Use the help files for functions %% and %/% together with x above to deduce what both operators do.

Solution 
x <- 1:12
# %% 3 divides by three and then gives the remainder
x %% 3
# %/% 3 divides by three and then gives the integer part
x %/% 3
  1. Consider the function range() and the vector
x <- c(1, 2, NA, Inf)

Use its help file to ascertain the difference between the following three calls.

range(x) 
range(x, na.rm = TRUE)
range(x, finite = TRUE)
Solution 
x <- c(1, 2, NA, Inf)
range(x)                 # gives NA because x includes NA
range(x, na.rm = TRUE)   # recognises that Inf is big and ignores the NA
range(x, finite = TRUE)  # ignores the NA and Inf, i.e. anything non-finite
  1. Consider the help file for function mean().

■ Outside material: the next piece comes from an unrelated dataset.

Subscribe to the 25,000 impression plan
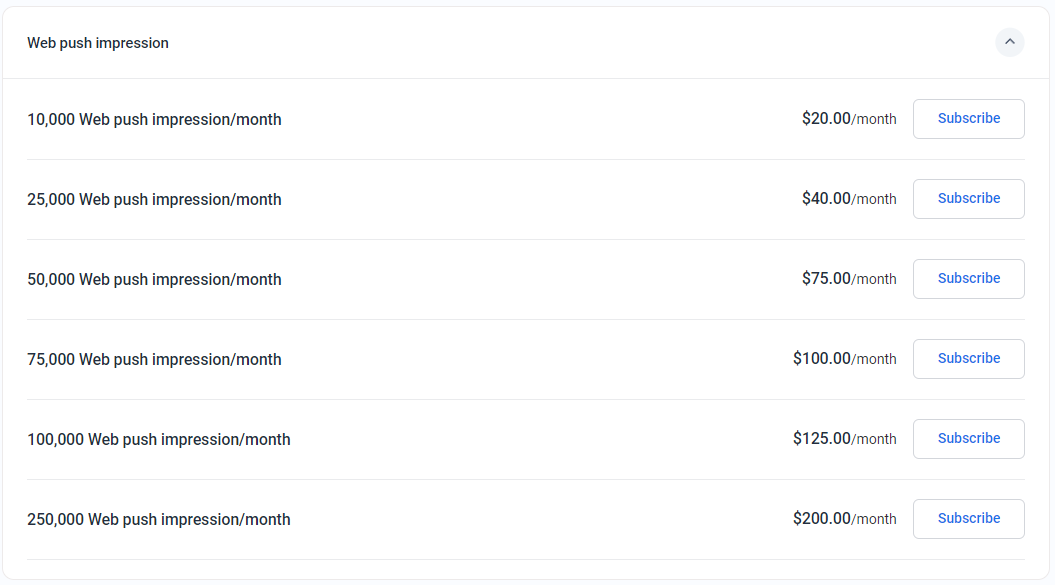Viewport: 1055px width, 585px height. (968, 198)
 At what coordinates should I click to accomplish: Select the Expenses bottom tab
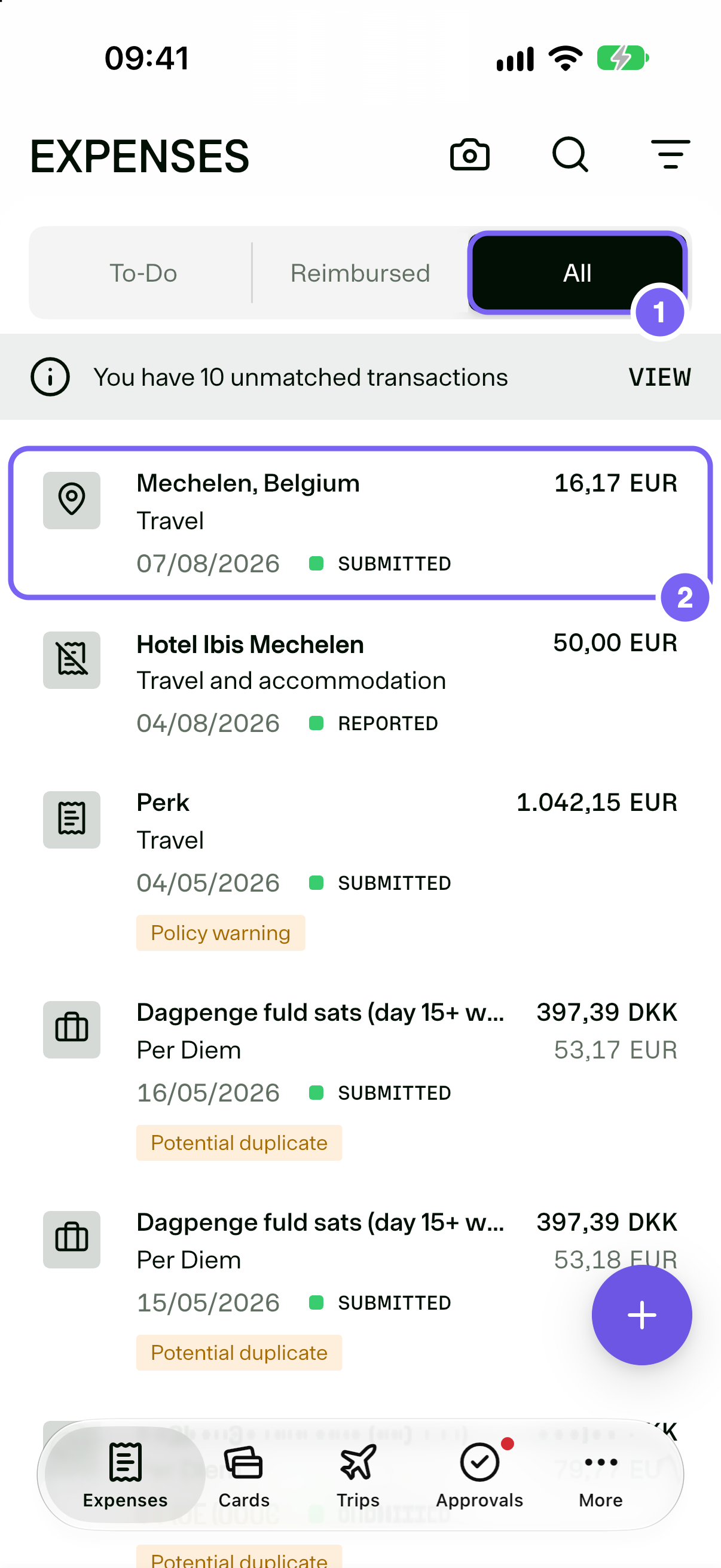tap(126, 1474)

What does its argument trim do? Generate a small sample of data and use this to confirm that it does what you expect.
Solution 
x <- c(1, 1:10)
mean(x)
mean(x, trim = .1) # calculate the mean from the middle 90% of the data

Week 2 lecture 2

Challenges I

  1. Compute the following to understand how R prioritises different symbols and operators
1:3^2
c(1:3)^2

1+2^3
(1 + 2)^3

1 + 2 * 3
(1 + 2) * 3
Solution 
1:3^2
(1:3)^2

1 + 2^3

1 + 2*3
(1 + 2)*3
  1. Calculate \(\mathbf{Ba}\) and \(\mathbf{cB}\) where \[ \mathbf{a} = \left(\begin{array}{c}2\\ 4\\ 6\end{array}\right),~ \mathbf{B} = \left(\begin{array}{ccc} 2 & 3 & 1\\ 4 & 3 & 1\\ 2 & 2 & 3 \end{array}\right) \text{ and } \mathbf{c} = \left(\begin{array}{ccc} 2 & 4 & 6 \end{array}\right). \]
Solution 
a <- c(2, 4, 6)
B <- matrix(c(2, 4, 4, 3, 3, 2, 1, 1, 3), 3, 3)
c <- matrix(c(2, 4, 6), 1)

B %*% a     # Ba
c %*% B     # cB
c <- t(a)   # creates c as the tranpose of a
t(a) %*% B  # avoids creating c
  1. Form a list in which the first element is a \(3 \times 6 \times 2\) array, the second is a 4-vector, and the third is a \(4 \times 3\) matrix, each of which are filled with random Uniform([-1, 1]) variates.
Solution 
x <- list(
  array(runif(36, -1, 1), c(3, 6, 2)),
  runif(4, -1, 1),
  matrix(runif(12, -1, 1), 4, 3)
)
x

Challenges II

  1. Form a \(10 \times 20\) matrix comprising N(0, 1) variates and find the median over each row.
Solution 
x <- matrix(rnorm(200), 10, 20)
apply(x, 1, median)
  1. Complete the following
x <- lapply(1:4, function(i) ...)

to a form a four-element list in which each element comprises a vector of variates generated according to \[ Y_1, \ldots, Y_N \text{ with } N - 1 \sim \text{Poisson}(2)\text{ and }Y_i \sim N(3, 2^2),~i = 1, \ldots, N \]

Solution 
x <- lapply(1:4, function(i) rnorm(1 + rpois(1, 2), 3, 2))
lapply(1 + rpois(4, 2), function(x) rnorm(x, 3, 2))
  1. Find the length of each vector in the list.
Solution 
sapply(x, length)

Challenges III

  1. Consider the following list
lst2 <- list(list(1:3, 4:6), list(7:9, 10:12))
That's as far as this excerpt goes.